Vor dem Anpfiff: Van Marwijk verändert seine Elf nach dem Pokal-Debakel gegen die Bayern auf vier Positionen. Mit Lasogga kommt eine echte Sturmspitze ins Team, Calhanoglu muss dafür auf die Bank. In der Mittelfeldzentrale beginnt Bouy für den verletzten Badelj, van der Vaart ist rechtzeitig fit und spielt. Diekmeier und Sobiech bilden zusammen mit Westermann und Jansen die Viererkette.

Die Gastgeber aus Braunschweig mit Nielsen als einziger Spitze. Im Mittelfeld setzt Coach Lieberknecht auf eine offensiv ausgerichtete Vierer-Reihe vor dem einzigen Sechser Theuerkauf. Correia beginnt in der Innenverteidigung, Neuzugang Khelifi steht erstmals im Kader.

10.: Erster Abschluss des Spiels. Lasogga bekommt die Kugel an der Mittellinie, wird nicht angegriffen und zieht aus 25 Metern ab. Der Flachschuss aber zu zentral und kein Problem für Davari.

23., 0:1, Lasogga: Unfassbare Szene. Jansen mit einem weiten Einwurf von links. Lasogga steigt am Fünfereck hoch und hält den Schädel rein. Die Bogenlampe wird immer länger und senkt sich hinter Davari ins Tor. Da sieht der Keeper nicht gut aus.

36.: Van der Vaart zieht einen Freistoß aus gut 25 Minuten über die Mauer direkt aufs Tor. Davari taucht ab und fischt den Ball aus der Ecke. Wäre aber wohl auch ohne den Keeper knapp vorbei gegangen.

41.: Braunschweig kann mal einen Entlastungsangriff fahren. Boland dreht im Halbfeld einen Gegenspieler ein und legt quer auf Theuerkauf. Der geht ein paar Schritte und schießt - einen Meter am rechten Eck vorbei!

47.: John vernascht Kessel auf links, geht zur Grundlinie und chippt den Ball in die Mitte. Davari wehrt den Ball in die Mitte ab, Ilicevic kommt mit Tempo und will die Kugel volley nehmen - schlägt aber am Elferpunkt am Ball vorbei!

51., 1:1, Kumbela: Braunschweig führt eine Ecke von rechts kurz und vor allem sehr schnell aus. Die halbhohe Hereingabe in den Fünfer eigentlich völlig harmlos, doch Adler kann den Ball nicht festhalten! Der eingewechselte Kumbela steht goldrichtig und jagt die Kugel aus wenigen Metern über die Linie.

58.: Jansen kommt nach einer Ecke am Elferpunkt zum Kopfball. Der ersten Versuch bleibt hängen, doch der Verteidiger setzt energisch nach und bringt einen zweiten Abschluss aufs Tor. Davari ist schon geschlagen, doch Boland klärt auf der Linie!
----------
• Aufgabenstellung: Kannst du den Liveticker zum Spiel in Braunschweig nach dem letzten Eintrag fortsetzen?

• Daten:
----------
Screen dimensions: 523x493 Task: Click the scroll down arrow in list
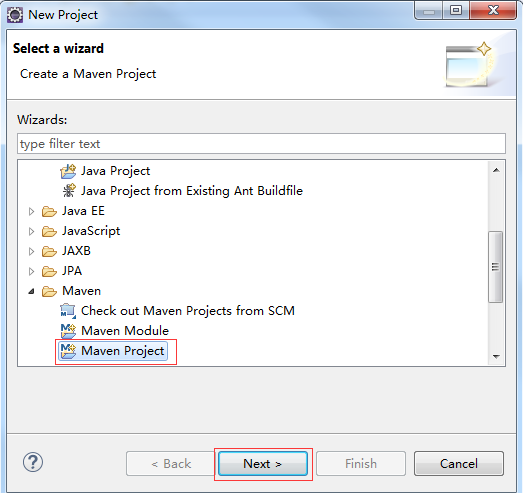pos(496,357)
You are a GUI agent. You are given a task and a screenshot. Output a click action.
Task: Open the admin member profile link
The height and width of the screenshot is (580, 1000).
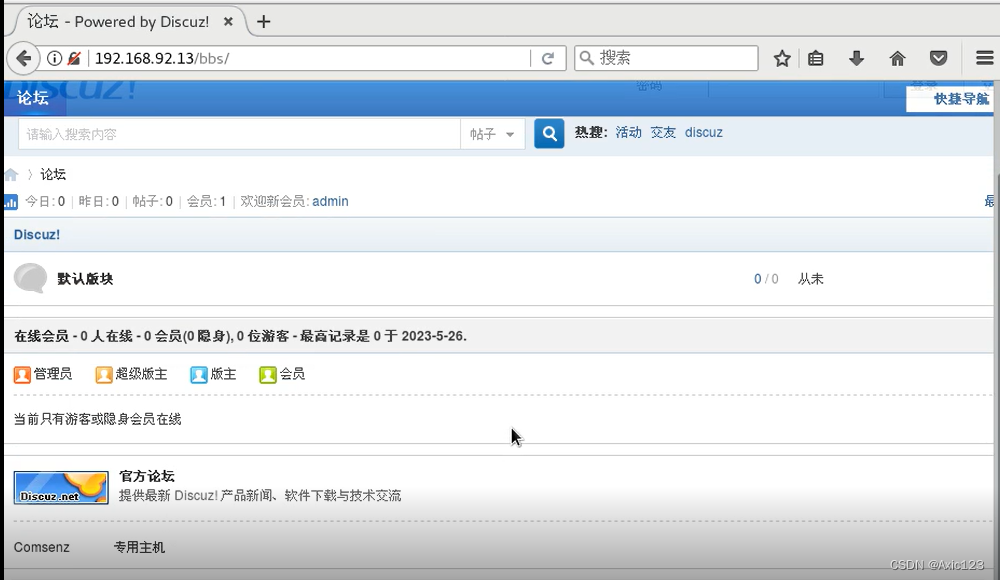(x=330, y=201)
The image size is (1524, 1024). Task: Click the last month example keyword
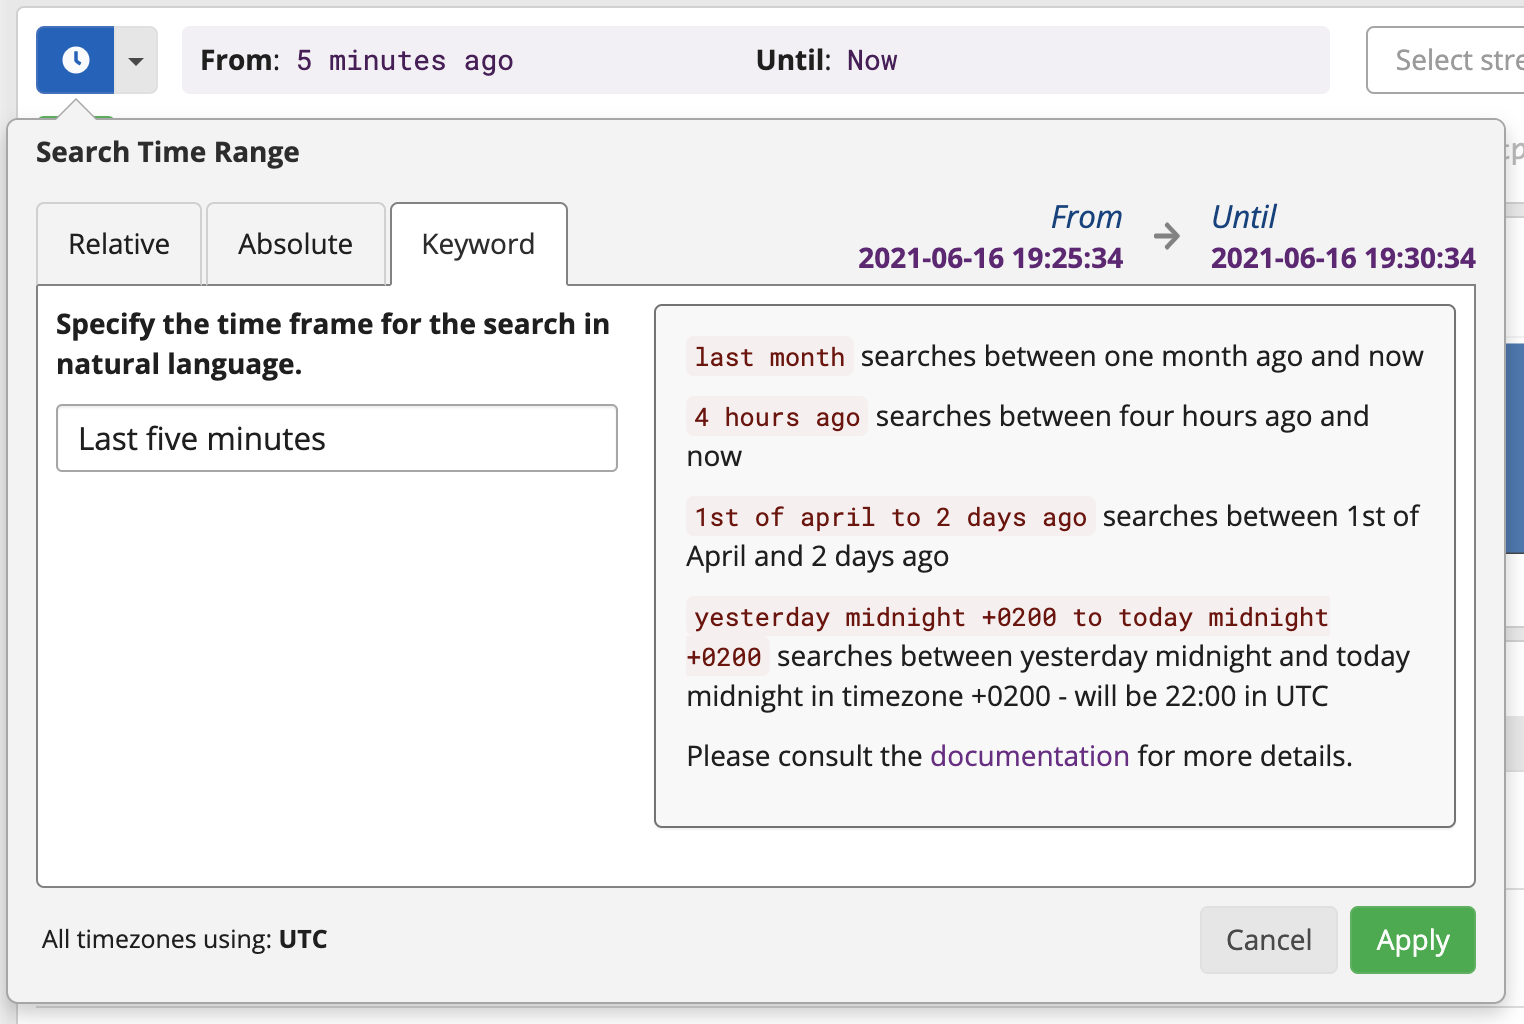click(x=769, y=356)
----------
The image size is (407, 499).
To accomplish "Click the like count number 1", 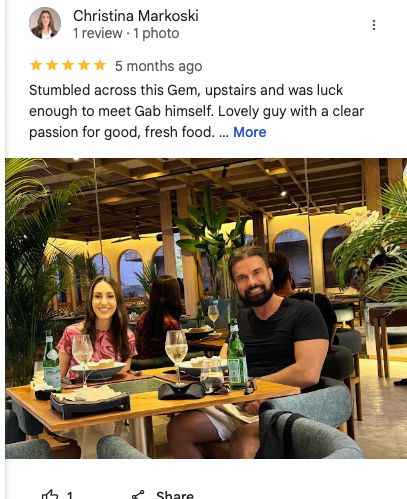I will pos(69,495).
----------
• Ausgabe zur Aufgabe:
60., 2:1, Kumbela: Starke einstudierte Freistoß-Variante! Boland bringt den Ball aus ganz spitzem Winkel von rechts scharf vors Tor. Kumbela schaltet am schnellsten und drückt den Ball aus zwei Meter in die Maschen!

67.: Das muss das 3:1 sein! Bellarabi leitet einen Konter über rechts ein. Kumbela löst sich in der Mitte, bekommt den Querpass serviert - und scheitert vollkommen blank an Adler!

76., 2:2, Ilicevic: Wieder so ein kurioser Treffer. Lasogga behauptet den Ball im Sechzehner und passt nach außen. Die Kugel kommt flach in die Mitte, die Eintracht will klären und schießt Ilicevic an, der den Ball geistesgegenwärtig volley nimmt und im langen Eck versenkt.

85., 3:2, Kumbela: Was ist hier denn los? Adler lässt einen Bellarabi-Freistoß wieder nach vorne prallen, im Getümmel kommt Kumbela an den Ball und drückt ihn artistisch mit einer Drehung über die Linie.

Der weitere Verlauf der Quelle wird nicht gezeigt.